Task prompt → Your answer must hold only the lines below from the line containing "Given: Select the 页面设置 tab" through the line containing "The height and", each reproduced exactly.

Input material →
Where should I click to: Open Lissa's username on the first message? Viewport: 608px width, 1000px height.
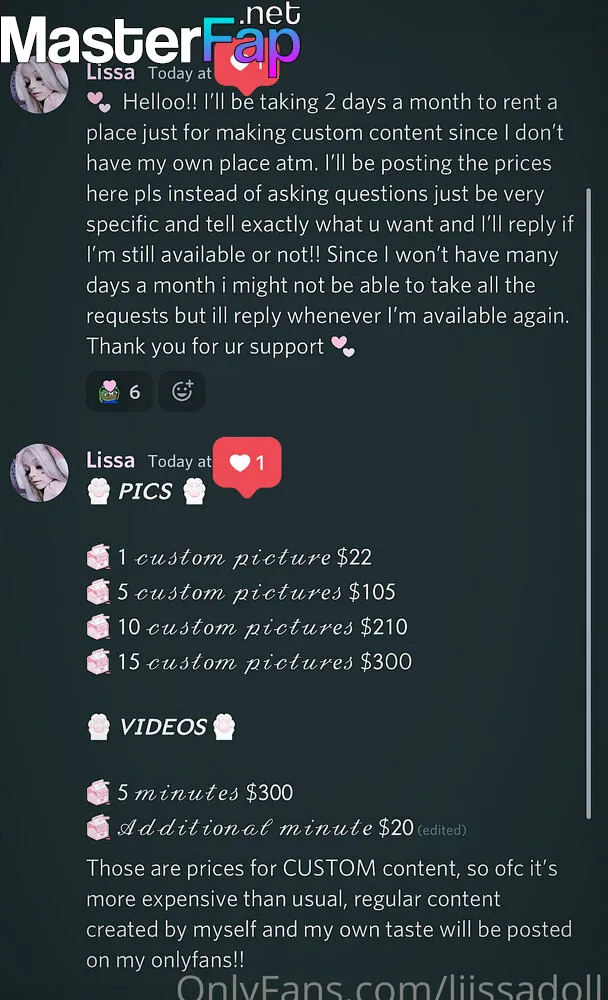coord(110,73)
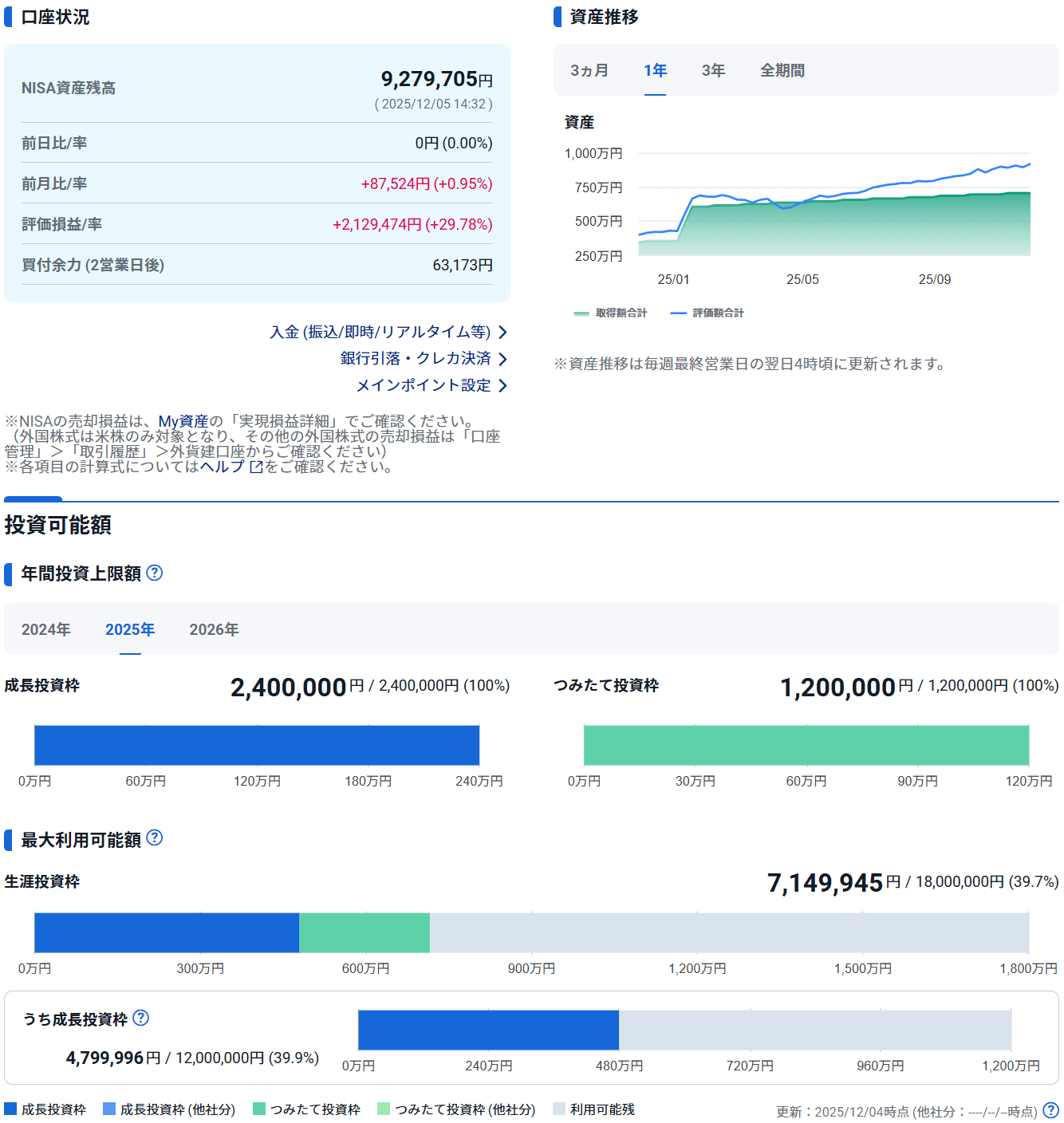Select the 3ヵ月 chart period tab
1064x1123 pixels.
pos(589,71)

...

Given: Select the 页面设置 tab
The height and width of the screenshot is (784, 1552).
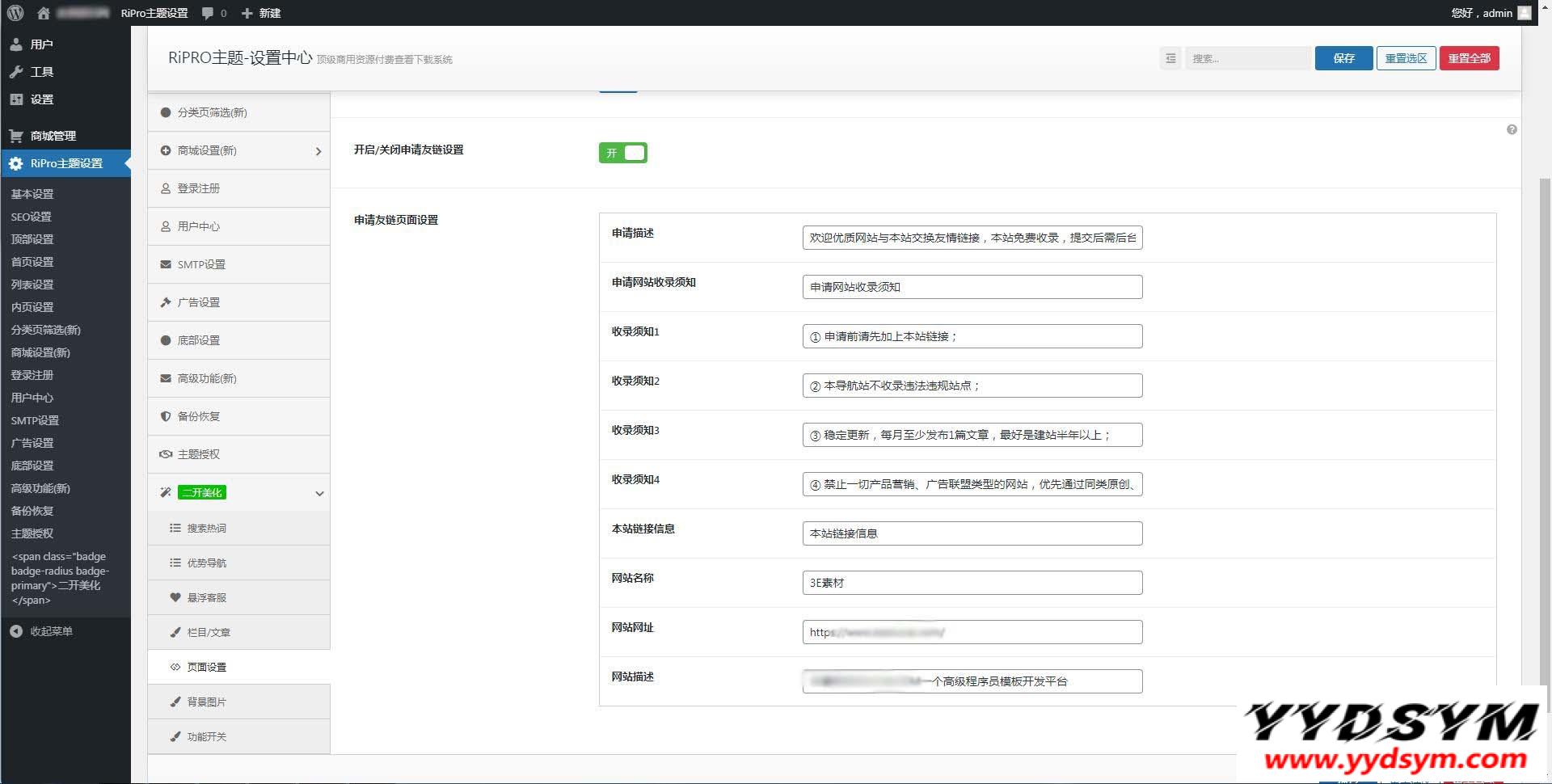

==

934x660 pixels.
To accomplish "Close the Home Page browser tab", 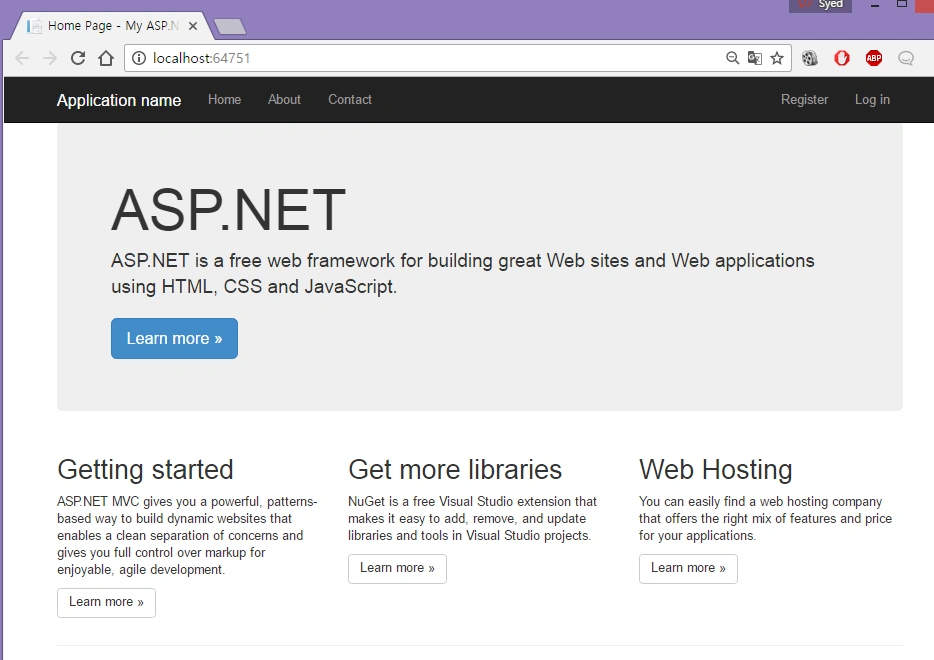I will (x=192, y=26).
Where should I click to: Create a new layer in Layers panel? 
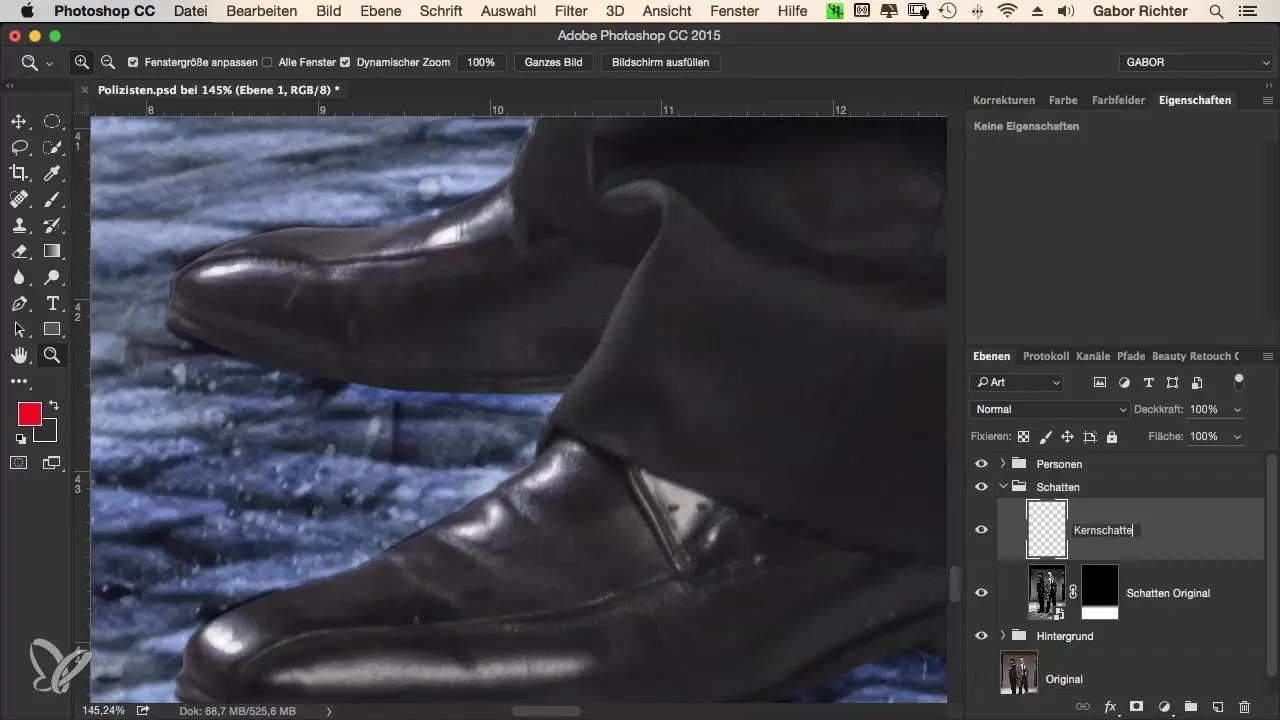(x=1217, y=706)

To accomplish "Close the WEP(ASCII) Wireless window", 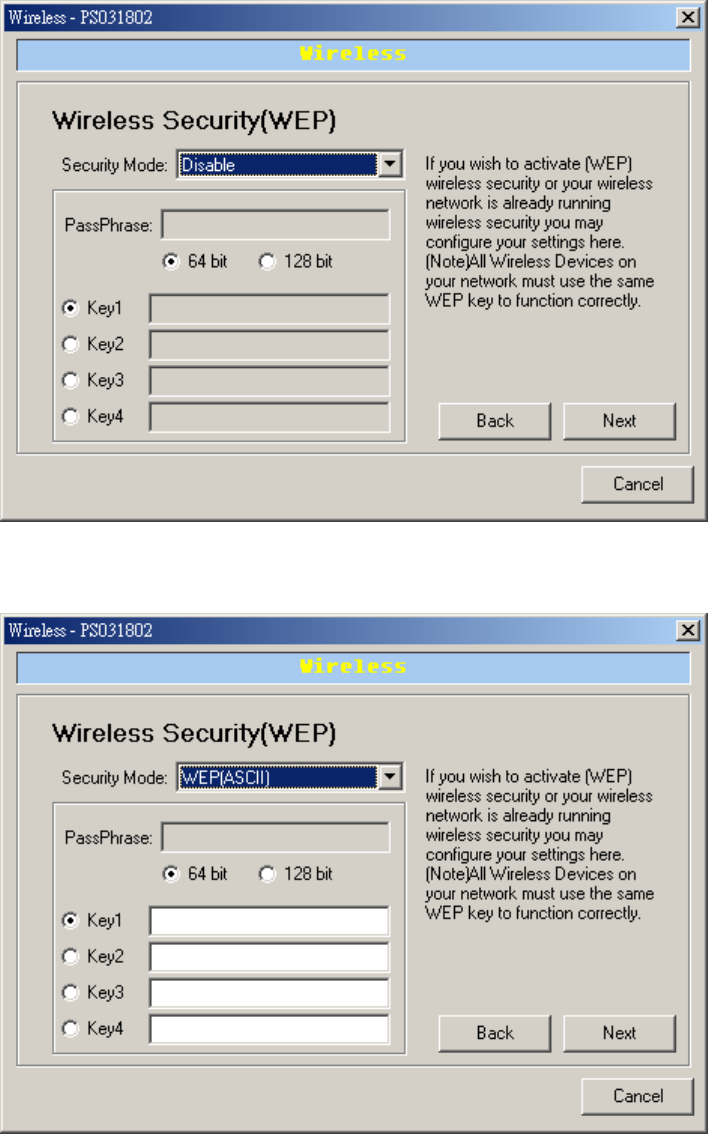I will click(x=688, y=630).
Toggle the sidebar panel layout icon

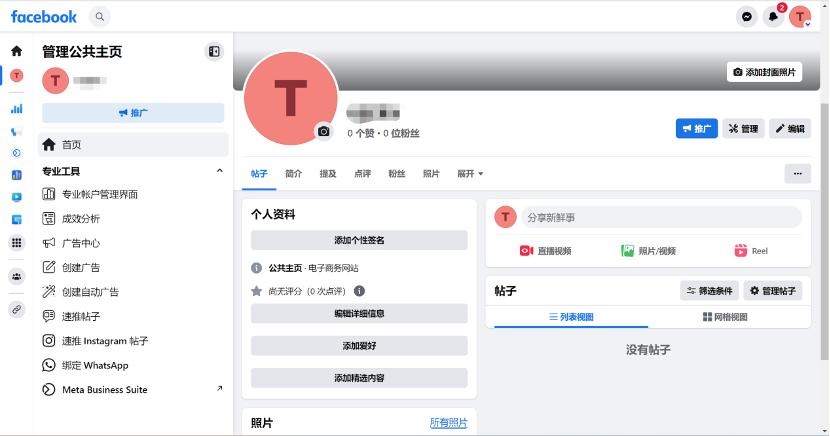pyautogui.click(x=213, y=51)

Task output →
Given: Select the 页面设置 tab
The height and width of the screenshot is (784, 1552).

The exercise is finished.